It’s a huge upgrade for a watchable, if thumpingly generic, crime drama that follows the adventures of a fictional unit of the Criminal Assets Bureau on the frontline of the fight against organised crime in Ireland and abroad. Bilbao enters the fray after Detective Claire Wallace (Nora-Jane Noone) and her team swoop on a dodgy accountant – only for him to blow his brains out in terror. He turns out to have a holiday home in Bilbao, where a local journalist has just been murdered after barking up the wrong tree.
Hidden Assets isn’t original and it isn’t particularly scintillating.
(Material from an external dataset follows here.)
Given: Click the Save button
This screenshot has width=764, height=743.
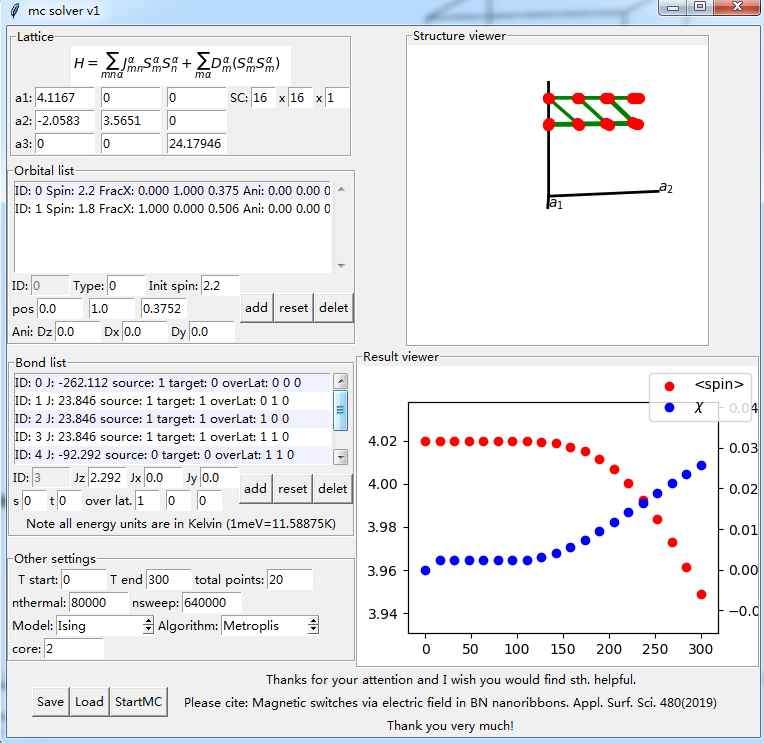Looking at the screenshot, I should 50,701.
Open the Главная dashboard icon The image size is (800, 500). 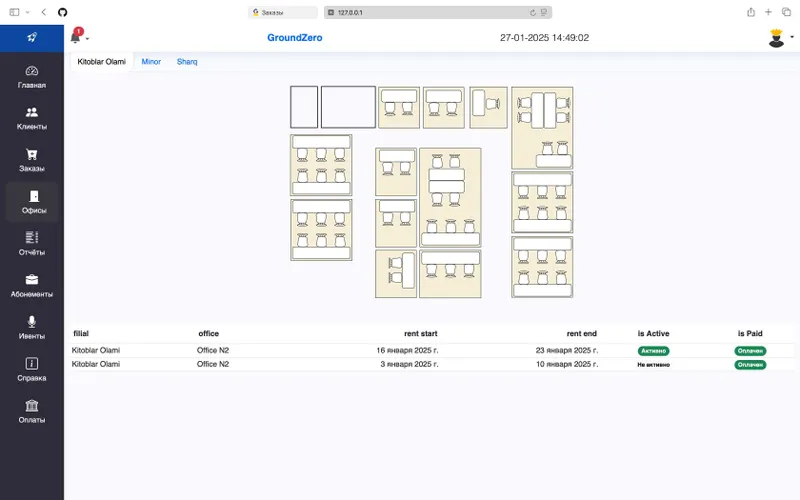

But its workmanlike adherence to cop show cliches has an agreeably pulpy quality (it is also that rare RTÉ show that has done well internationally).
Less hysterical than the likes of Love Hate and Kin, it delivers what feels like a vaguely realistic picture of modern police work – where drilling into the bookkeeping practices of drug dealers is more useful than cornering them in a shoot-out. There is also an enjoyable cameo from The Stunning’s Steve Wall as a senior Garda, who walks around shouting his head off. Wall, who has a surprisingly high-profile career as an actor, hasn’t had this much fun since he played Christopher Walken’s bodyguard in the second Dune movie.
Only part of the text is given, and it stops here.